1. 4001.
    +8 -1
    http://fizy.com/#s/1agwms

    ceydaya bir kaç günlüğüne memlekete gitmek istediğimi söyledim..biraz kafamın dağılmasına ihtiyacım vardı,
    annemler finaller öncesi gel biraz görelim demişlerdi zaten..

    uzaklaşmam gerekiyordu buralardan..kafa izni yapmam... en azından bu hafta artık okula gitmemem iyi olurdu.
    dönüşte ertesi gün için bilet aldım, akşamdan valizlerimi hazırladım,

    ve nihayet, kamil koç un sıcak koltuğuna kıvrılmış, evime doğru yol alırken, yeniden o, artık sadece ailemin yanındayken olabildiğim, saf ve bozulmamış tsigalko olabilirdim..onların karşılıksız sevgi ve anlayışları beni kucaklar, bilmedikleri yaralarımı, farkında olmadan iyileştirmelerini sağlardı..

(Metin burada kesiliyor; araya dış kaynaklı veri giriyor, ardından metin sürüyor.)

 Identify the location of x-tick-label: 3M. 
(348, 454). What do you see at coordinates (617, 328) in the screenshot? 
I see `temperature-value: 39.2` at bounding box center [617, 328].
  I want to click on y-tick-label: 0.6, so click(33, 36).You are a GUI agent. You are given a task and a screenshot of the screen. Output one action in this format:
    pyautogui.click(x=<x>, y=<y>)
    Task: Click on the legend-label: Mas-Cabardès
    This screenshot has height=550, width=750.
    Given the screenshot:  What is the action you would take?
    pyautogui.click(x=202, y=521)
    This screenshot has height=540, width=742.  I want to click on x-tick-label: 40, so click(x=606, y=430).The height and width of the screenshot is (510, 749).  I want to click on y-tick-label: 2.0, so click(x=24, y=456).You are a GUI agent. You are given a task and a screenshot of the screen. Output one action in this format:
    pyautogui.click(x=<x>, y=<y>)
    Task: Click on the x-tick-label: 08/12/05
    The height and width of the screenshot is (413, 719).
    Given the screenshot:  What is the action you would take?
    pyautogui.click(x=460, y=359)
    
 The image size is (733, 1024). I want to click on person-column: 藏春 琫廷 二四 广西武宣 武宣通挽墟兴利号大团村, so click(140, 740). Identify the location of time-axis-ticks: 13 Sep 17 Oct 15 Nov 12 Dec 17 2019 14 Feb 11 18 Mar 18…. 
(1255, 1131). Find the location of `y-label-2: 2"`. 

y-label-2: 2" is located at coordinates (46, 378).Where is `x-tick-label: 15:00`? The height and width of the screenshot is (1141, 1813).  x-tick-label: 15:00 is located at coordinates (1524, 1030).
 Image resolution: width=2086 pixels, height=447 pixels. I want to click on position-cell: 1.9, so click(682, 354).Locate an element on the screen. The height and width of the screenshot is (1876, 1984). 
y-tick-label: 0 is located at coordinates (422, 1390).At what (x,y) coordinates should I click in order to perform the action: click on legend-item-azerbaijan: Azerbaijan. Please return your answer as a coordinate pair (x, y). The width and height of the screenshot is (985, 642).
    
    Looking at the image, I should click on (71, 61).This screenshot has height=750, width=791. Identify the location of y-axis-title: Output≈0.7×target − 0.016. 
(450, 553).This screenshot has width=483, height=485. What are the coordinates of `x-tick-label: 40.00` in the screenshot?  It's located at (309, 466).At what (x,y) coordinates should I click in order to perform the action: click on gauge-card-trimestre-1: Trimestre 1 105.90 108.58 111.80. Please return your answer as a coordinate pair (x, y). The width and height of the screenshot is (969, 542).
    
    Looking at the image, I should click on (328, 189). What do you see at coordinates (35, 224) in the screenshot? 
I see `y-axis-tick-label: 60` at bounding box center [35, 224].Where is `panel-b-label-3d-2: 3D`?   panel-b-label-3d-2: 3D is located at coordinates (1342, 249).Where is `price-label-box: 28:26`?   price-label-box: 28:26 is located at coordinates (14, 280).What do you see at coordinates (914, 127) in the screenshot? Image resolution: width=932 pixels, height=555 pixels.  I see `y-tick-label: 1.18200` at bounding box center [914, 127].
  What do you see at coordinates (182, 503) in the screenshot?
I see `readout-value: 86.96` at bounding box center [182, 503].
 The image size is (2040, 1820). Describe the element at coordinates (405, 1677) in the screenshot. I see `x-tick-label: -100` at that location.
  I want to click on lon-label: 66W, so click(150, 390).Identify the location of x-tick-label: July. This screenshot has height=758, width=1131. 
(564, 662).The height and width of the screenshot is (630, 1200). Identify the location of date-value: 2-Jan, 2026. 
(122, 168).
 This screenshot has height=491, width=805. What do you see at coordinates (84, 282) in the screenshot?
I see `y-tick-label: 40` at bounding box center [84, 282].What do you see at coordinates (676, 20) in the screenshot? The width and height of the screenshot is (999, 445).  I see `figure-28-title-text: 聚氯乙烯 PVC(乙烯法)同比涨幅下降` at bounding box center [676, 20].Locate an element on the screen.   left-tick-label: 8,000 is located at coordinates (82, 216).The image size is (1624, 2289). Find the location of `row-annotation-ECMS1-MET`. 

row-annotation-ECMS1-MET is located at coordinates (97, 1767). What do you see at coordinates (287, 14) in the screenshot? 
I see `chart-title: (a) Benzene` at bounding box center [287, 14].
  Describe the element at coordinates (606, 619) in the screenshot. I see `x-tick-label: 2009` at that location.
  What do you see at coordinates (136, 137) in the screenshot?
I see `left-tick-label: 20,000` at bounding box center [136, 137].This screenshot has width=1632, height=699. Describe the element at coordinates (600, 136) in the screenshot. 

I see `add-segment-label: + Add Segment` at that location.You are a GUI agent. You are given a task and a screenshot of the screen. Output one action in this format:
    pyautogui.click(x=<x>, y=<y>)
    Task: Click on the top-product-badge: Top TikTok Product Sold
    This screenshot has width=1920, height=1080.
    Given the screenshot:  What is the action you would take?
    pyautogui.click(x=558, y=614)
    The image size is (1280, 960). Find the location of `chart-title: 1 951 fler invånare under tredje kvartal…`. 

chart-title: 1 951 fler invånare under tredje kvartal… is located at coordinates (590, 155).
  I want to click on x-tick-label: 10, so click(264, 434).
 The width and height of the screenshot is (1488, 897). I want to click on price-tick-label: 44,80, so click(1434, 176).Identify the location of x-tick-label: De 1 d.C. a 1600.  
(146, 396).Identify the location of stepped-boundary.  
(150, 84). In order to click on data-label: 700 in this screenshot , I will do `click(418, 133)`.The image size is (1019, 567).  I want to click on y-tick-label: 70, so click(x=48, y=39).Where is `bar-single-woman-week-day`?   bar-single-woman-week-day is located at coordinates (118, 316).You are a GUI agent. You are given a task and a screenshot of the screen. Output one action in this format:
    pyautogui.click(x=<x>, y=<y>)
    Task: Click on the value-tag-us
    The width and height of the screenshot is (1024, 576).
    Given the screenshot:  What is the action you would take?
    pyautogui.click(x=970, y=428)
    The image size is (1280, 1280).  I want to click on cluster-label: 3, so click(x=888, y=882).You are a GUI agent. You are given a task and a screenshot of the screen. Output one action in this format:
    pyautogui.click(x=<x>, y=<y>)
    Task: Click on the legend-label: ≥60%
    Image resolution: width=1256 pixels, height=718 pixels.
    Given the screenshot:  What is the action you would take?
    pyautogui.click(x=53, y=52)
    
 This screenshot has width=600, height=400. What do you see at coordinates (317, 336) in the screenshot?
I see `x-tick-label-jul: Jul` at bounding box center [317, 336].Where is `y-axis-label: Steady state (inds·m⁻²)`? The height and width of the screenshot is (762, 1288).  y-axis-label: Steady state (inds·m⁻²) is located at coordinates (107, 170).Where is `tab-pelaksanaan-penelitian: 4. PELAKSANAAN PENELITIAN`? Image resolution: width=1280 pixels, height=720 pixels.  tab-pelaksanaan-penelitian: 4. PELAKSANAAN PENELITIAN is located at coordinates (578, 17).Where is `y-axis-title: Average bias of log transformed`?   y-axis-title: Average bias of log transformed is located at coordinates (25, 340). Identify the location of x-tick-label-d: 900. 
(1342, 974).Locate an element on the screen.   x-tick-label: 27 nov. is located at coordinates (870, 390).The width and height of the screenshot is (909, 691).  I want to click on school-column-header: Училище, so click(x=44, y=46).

    garajdan beni almaya gelen babamla sarıldık,

    "ne var ne yok oğlum?" dedi gülerek.

    "iyidir baba, uğraşıyoruz" dedim.

    "ne ile uğraşıyon sıpa, ye iç gez, toz işte, sanki taş ocağına yolluyoruz * " deyip günün ilk taşağını geçti, omzuna bastırıp zıplayarak karşılık verdim, valizleri arabaya attık, evimize doğru yol aldık.

    "gelmen iyi oldu" dedi, "sürpriz durumlar var eve gidince konuşuruz"

    ne sürprizi la..

    "ne sürprizi ya?" dedim,

    "eve gidince konuşuruz bakalım, dur şurdan tatlı alalım"

    allah allah..ne sürprizi olabilirdi ki şimdi durup dururken..acaba 3. bir kardeş filan mı gelicek diye düşündüm, sonra düşündüğüme gülüp aklımdan uzaklaştırdım... kendime bir hediye beklemeyecek kadar büyümüştüm..yani kişisel bir hediye değildir muhtemelen, ailenin tamdıbını ilgilendiren bir olaya benim de eşlik etmem istenecekti,
    son bir kaç senedir genelde sürprizler bu şekilde olmaya başlamıştı, yani öyle noel paketleri beklediğim yok.